The AP recently did a report inside North Korea, both confirming and countering many of the stories we’re told about the country through our media. If there’s one passage from the story that sums it up it’s this:

“The common thinking is that North Koreans are shut off from the rest of the world. But Robert Carlin, a former U.S. State Department official who has made dozens of trips to the country, once said it’s the opposite: We know less about North Korea than they know about us.”

The story describes a country slowly transitioning from the Cold War but filled with Mickey Mouse paraphernalia and other products of American culture.

Maybe it’s because I grew up black in a predominantly white suburb that I get the importance of not trusting media to understand anyone. Just as many people judge North Korea solely on what they hear on the nightly news, I spent much of my life being judged by what my peers saw on television. Kids would be surprised that I didn’t talk “ghetto” while teachers would tell my parents I “didn’t look like a TAG (Talented And Gifted) kid” and forced me to jump through hoops to get into advanced classes.

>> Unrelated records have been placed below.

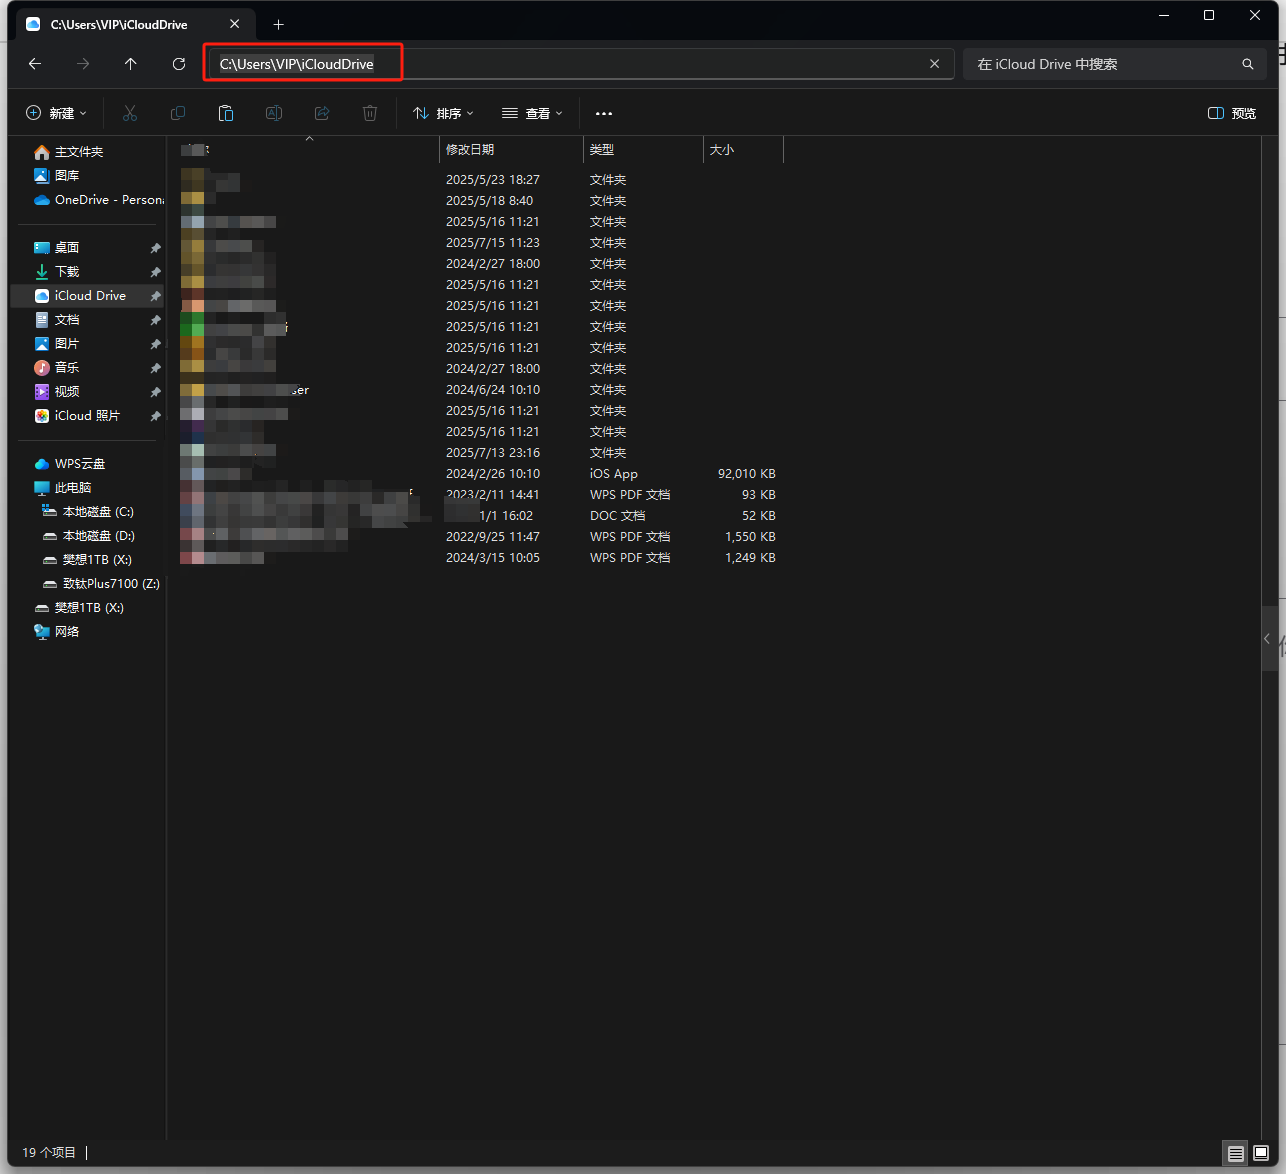1286x1174 pixels.
Task: Expand the Sort (排序) dropdown
Action: point(443,113)
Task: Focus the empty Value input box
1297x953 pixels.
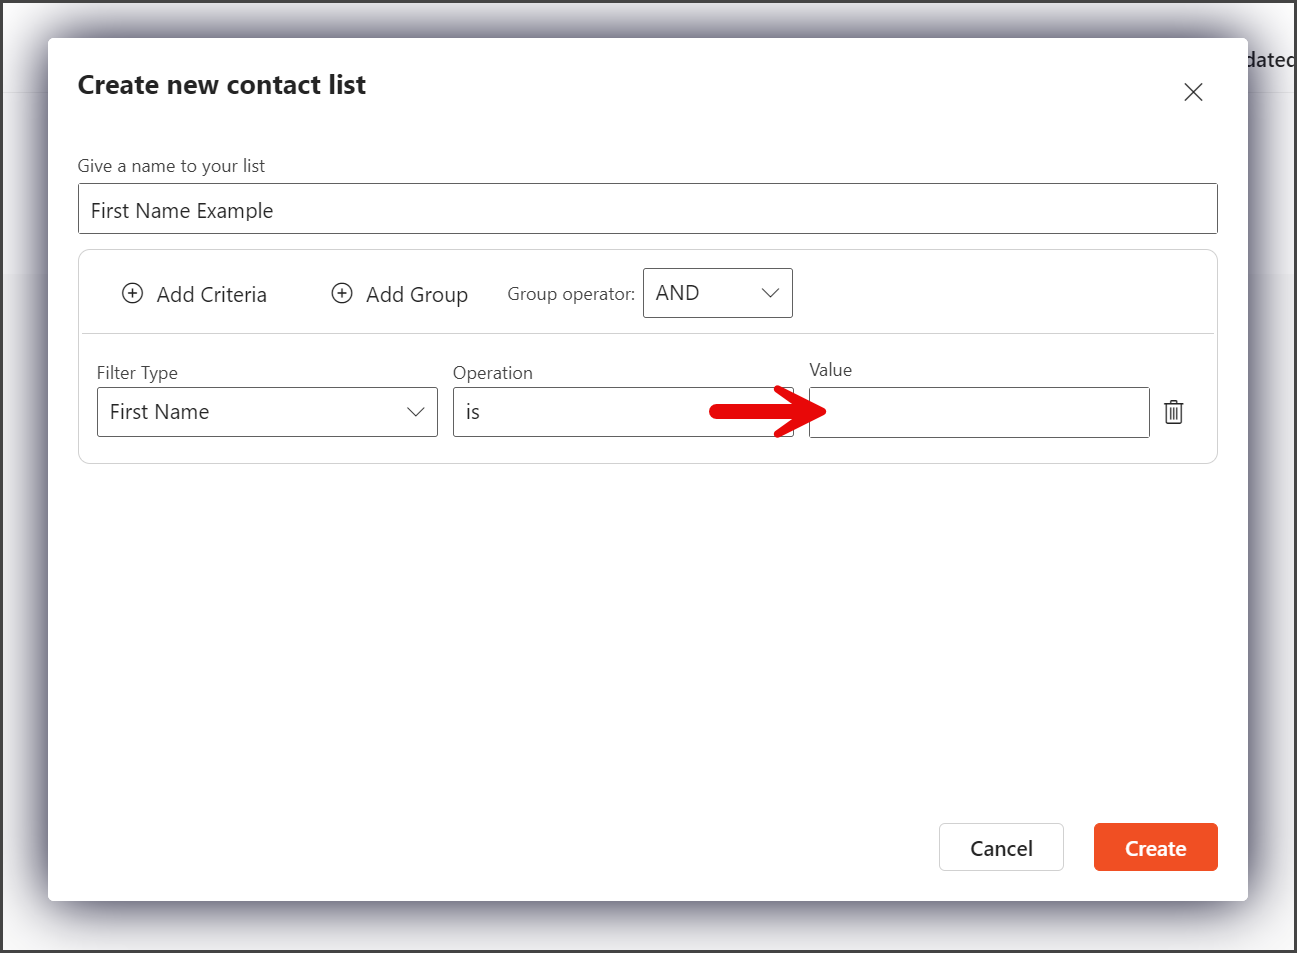Action: click(979, 412)
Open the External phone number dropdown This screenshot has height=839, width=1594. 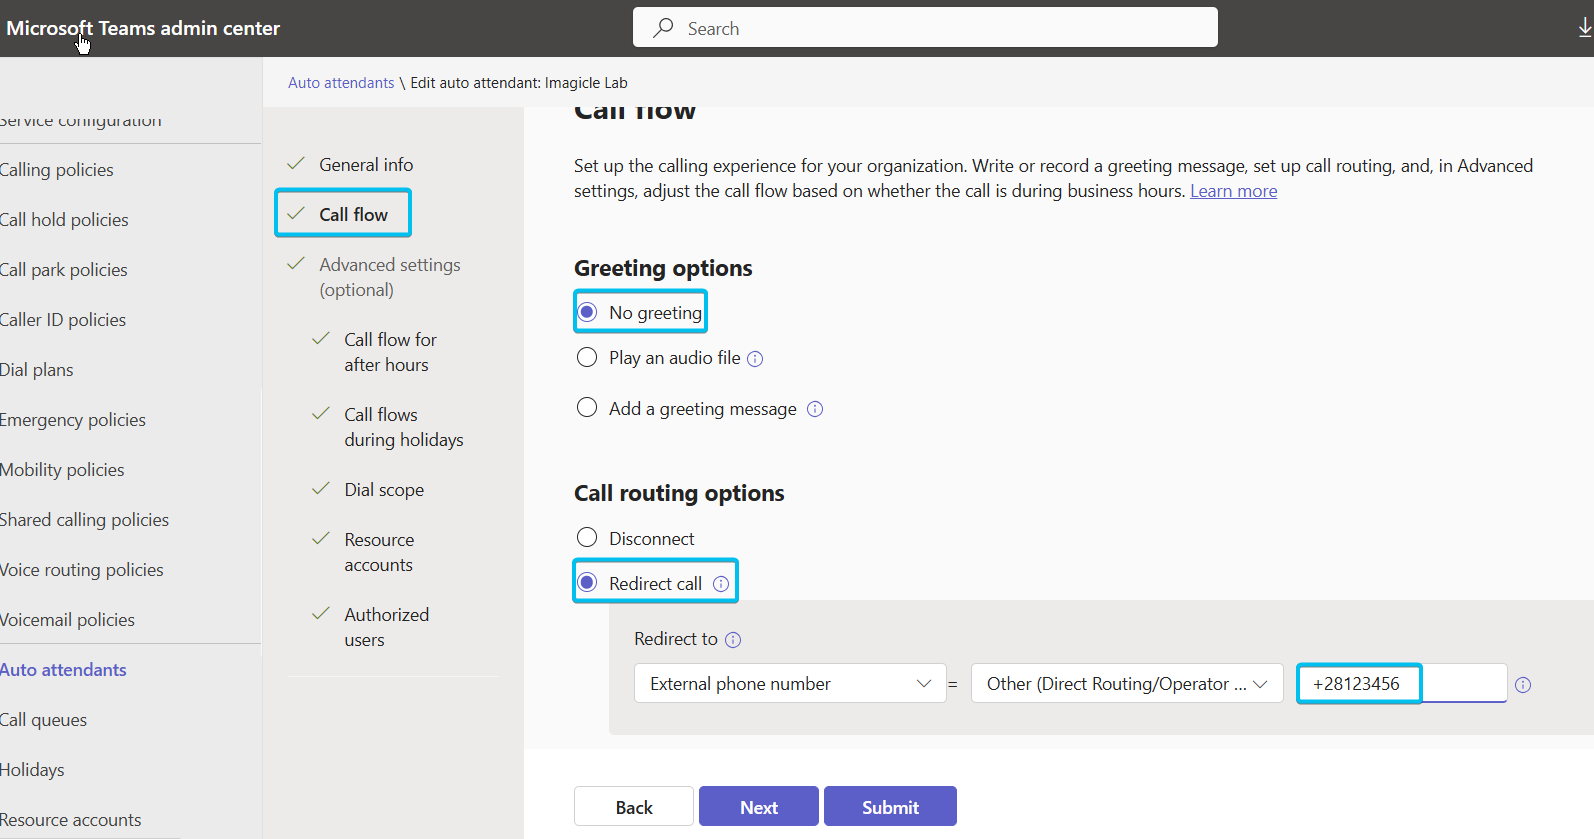point(790,684)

These obstacles often made me want to cut myself off from my town as a whole, much in the same way North Korea has such tight restrictions on media. However, I was only able to carve a niche for myself once I opened up to people willing to judge me for me. I still walk around town and get bug-eyed looks as if people like me weren’t in the tourist handbook but that’s out of my control.

Hopefully the AP will continue to be granted more access and Americans can see the truth about North Korea because the public opinion is the key to improving relations.